À tout casser

Les employés exacerbés par leur patron sont soudainement pris par l’envahissant besoin de détruire un bureau de travail pour calmer leurs pulsions. La destruction constructive les allume, au détriment, peut-être, de leur conscience écologique.

Graig William s’est lancé en affaires après avoir reçu les meilleurs voeux des investisseurs invités de l’émission Dans l’oeil du dragon diffusée à la télé de Radio-Canada. Les dragons n’y ont vu que du feu et ont été séduits par l’action de démolir des objets pour calmer
leurs frustrations.

Dans un grand entrepôt grisâtre du quartier Hochelaga-Maisonneuve à Montréal, le président de Casse-Cité Graig William fait l’éloge du concept de son entreprise de destruction constructive.

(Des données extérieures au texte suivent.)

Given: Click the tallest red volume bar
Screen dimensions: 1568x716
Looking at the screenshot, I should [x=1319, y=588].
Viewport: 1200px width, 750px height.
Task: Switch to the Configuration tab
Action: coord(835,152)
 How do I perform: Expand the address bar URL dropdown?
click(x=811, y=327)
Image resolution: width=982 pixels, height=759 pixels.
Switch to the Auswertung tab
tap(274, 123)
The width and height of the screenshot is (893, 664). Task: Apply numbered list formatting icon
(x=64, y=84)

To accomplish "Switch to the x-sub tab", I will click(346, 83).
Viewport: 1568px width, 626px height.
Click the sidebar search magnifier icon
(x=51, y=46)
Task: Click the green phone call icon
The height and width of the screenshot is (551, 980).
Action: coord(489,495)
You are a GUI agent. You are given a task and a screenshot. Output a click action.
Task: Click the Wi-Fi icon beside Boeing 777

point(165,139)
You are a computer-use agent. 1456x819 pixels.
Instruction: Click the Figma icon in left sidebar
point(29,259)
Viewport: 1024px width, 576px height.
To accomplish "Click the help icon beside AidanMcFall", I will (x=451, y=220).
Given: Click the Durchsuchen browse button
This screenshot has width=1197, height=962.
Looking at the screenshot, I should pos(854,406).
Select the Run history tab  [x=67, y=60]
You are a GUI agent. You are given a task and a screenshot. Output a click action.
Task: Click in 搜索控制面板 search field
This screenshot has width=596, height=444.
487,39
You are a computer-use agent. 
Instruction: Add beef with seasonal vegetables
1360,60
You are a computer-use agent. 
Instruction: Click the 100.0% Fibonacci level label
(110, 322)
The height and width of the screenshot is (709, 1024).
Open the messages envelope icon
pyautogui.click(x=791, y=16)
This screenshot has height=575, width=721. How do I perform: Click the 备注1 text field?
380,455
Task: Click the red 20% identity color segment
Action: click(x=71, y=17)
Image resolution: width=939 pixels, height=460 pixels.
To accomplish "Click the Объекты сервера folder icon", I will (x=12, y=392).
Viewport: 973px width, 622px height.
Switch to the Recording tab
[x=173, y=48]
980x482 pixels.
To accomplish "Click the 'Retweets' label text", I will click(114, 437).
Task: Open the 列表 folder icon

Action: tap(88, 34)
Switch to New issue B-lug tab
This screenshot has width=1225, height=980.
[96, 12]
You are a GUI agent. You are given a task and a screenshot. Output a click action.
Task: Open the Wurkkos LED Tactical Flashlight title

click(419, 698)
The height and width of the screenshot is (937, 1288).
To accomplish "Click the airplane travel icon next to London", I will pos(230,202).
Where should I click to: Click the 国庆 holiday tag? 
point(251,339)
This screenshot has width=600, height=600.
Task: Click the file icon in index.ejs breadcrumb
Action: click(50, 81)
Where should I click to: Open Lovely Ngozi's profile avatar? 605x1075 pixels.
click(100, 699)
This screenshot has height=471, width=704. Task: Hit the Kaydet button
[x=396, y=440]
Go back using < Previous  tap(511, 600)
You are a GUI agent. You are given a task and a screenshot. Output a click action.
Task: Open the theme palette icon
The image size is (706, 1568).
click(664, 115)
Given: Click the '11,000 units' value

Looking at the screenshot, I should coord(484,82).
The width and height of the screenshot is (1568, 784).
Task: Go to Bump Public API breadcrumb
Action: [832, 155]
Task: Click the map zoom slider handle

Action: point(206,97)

Le principe est connu en Asie et en Europe, mais il s’agit d’une première sur le continent. Il est le premier à détruire de manière légale en Amérique du Nord, puisque les articles utilisés sont en fin de vie. Après leur destruction, ils seront triés, envoyés aux écocentres de Montréal et recyclés. Le principe de gestion éco-responsable des déchets laisse toutefois les écologistes pantois.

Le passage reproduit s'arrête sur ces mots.